● **DESCRIPTION OF THE TASK**
Pictures aside, each entry has to be returned exactly as it stands.

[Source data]
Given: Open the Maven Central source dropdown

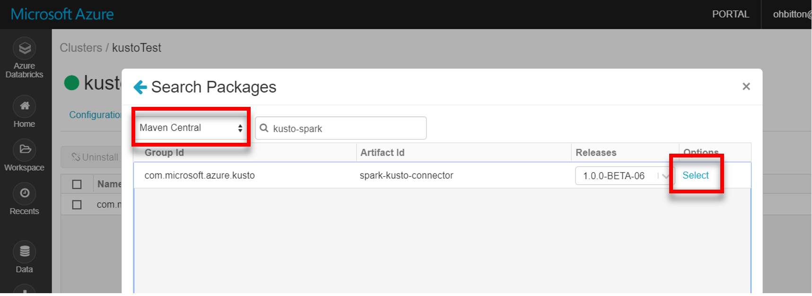Looking at the screenshot, I should (x=191, y=128).
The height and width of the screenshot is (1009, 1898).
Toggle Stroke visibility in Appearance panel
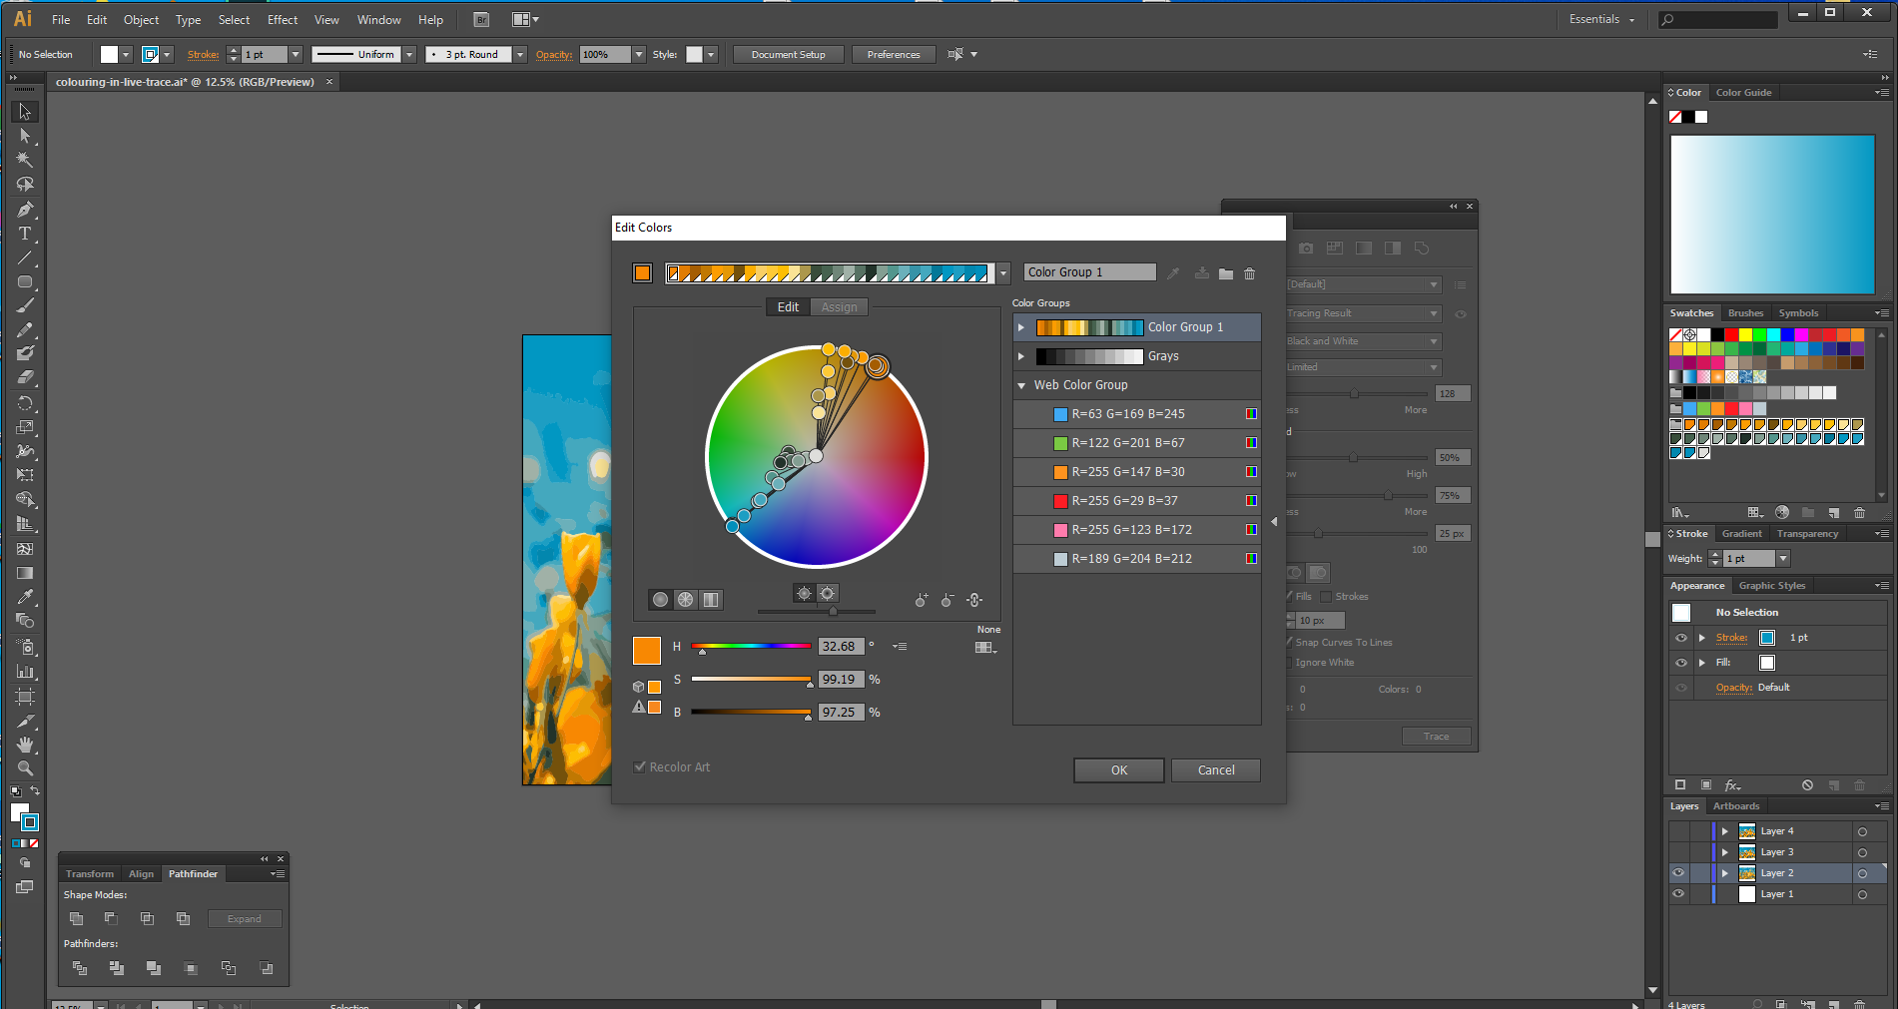1681,638
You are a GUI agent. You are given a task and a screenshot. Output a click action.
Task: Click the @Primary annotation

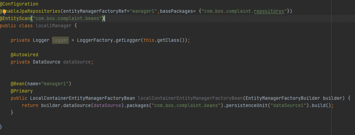22,91
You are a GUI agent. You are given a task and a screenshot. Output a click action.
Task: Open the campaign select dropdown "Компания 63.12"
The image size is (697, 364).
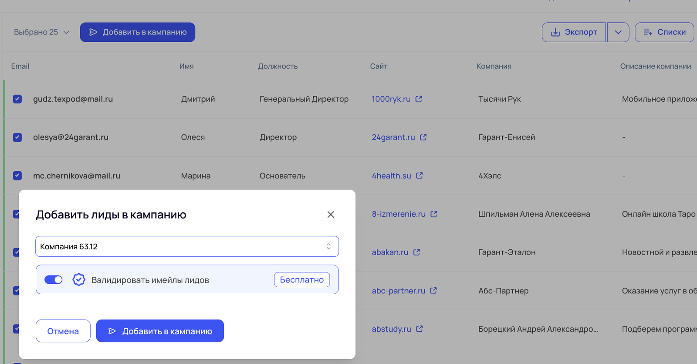tap(187, 247)
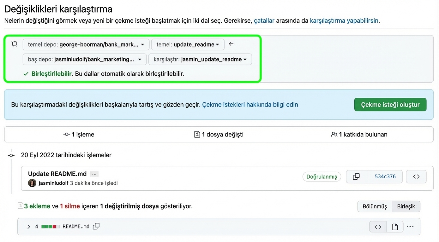Screen dimensions: 439x242
Task: Select the 1 dosya değişti tab
Action: pos(219,135)
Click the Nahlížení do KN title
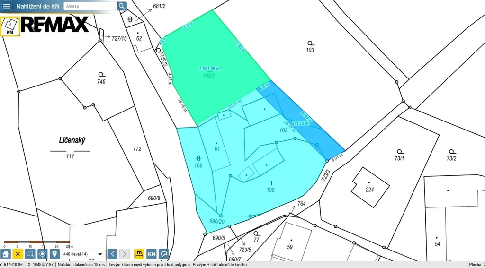This screenshot has width=485, height=268. [38, 6]
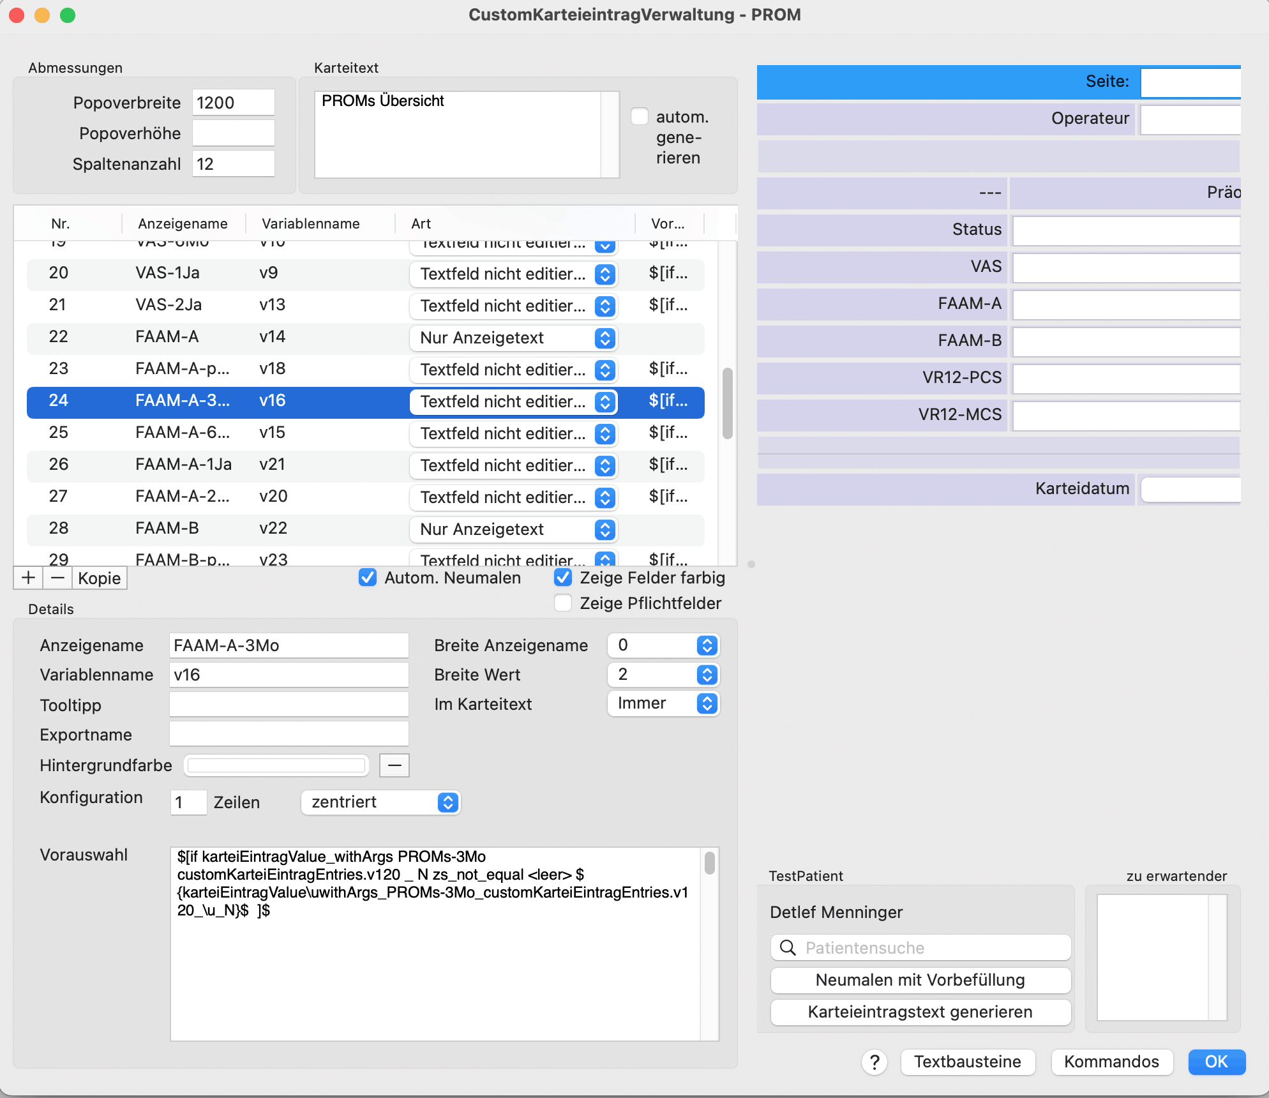Open Art stepper for row 26 FAAM-A-1Ja

tap(605, 466)
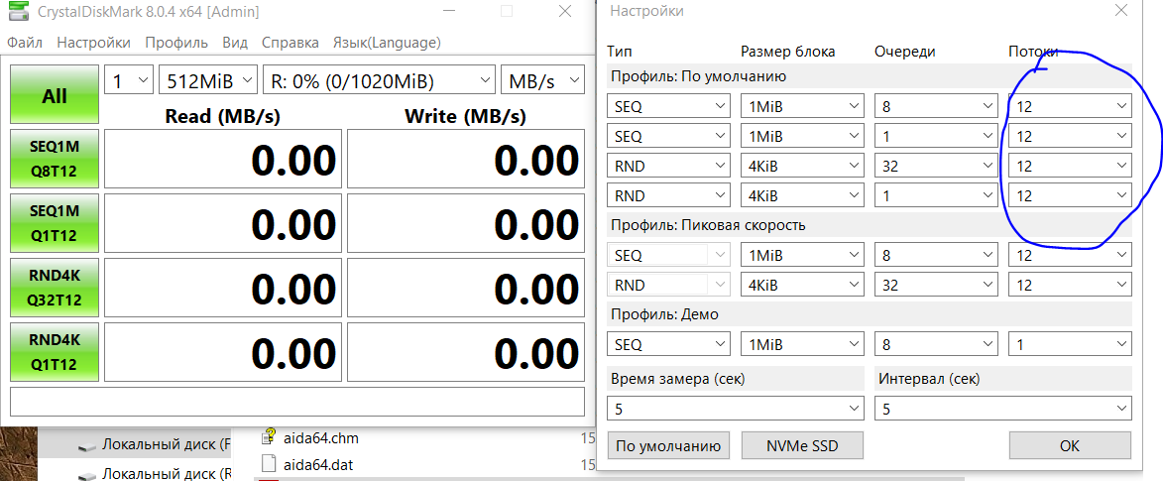1163x481 pixels.
Task: Open the MB/s unit dropdown
Action: click(x=542, y=81)
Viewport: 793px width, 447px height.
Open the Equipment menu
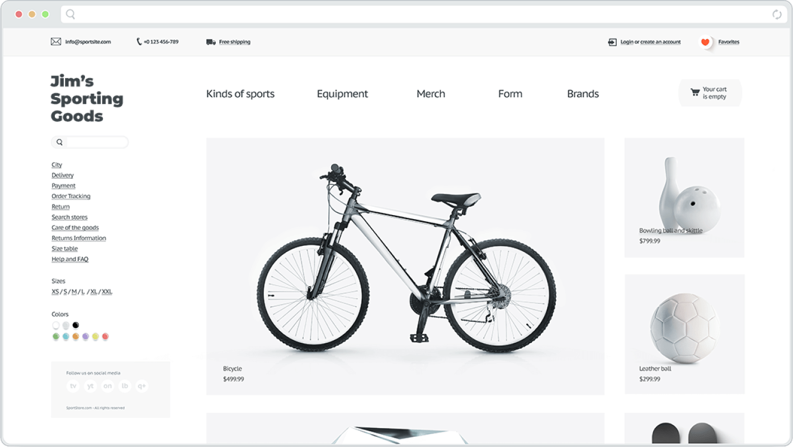[342, 94]
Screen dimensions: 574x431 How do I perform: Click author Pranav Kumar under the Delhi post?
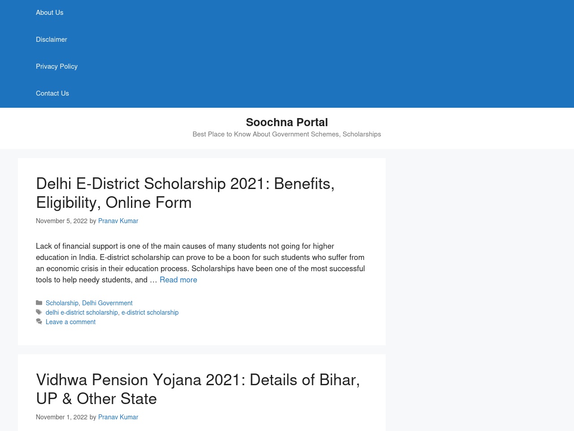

● **FINISHED TASK**
Given: Open the Maven Central source dropdown

Looking at the screenshot, I should (x=191, y=128).
The height and width of the screenshot is (1009, 1898).
Toggle Stroke visibility in Appearance panel
1681,638
You are a GUI agent. You are given a task and a screenshot. Output a click action.
Task: Click the @Primary annotation

22,91
You are a GUI agent. You are given a task and a screenshot. Output a click action.
Task: Open the campaign select dropdown "Компания 63.12"
The image size is (697, 364).
tap(187, 247)
Screen dimensions: 439x242
Task: Select the 1 dosya değişti tab
Action: pos(219,135)
Click the Nahlížení do KN title
This screenshot has width=485, height=268. [38, 6]
Open Art stepper for row 26 FAAM-A-1Ja

tap(605, 466)
1163x481 pixels.
Task: Open the MB/s unit dropdown
Action: click(x=542, y=81)
Viewport: 793px width, 447px height.
Open the Equipment menu
[342, 94]
Screen dimensions: 574x431 How do I perform: Click author Pranav Kumar under the Delhi post?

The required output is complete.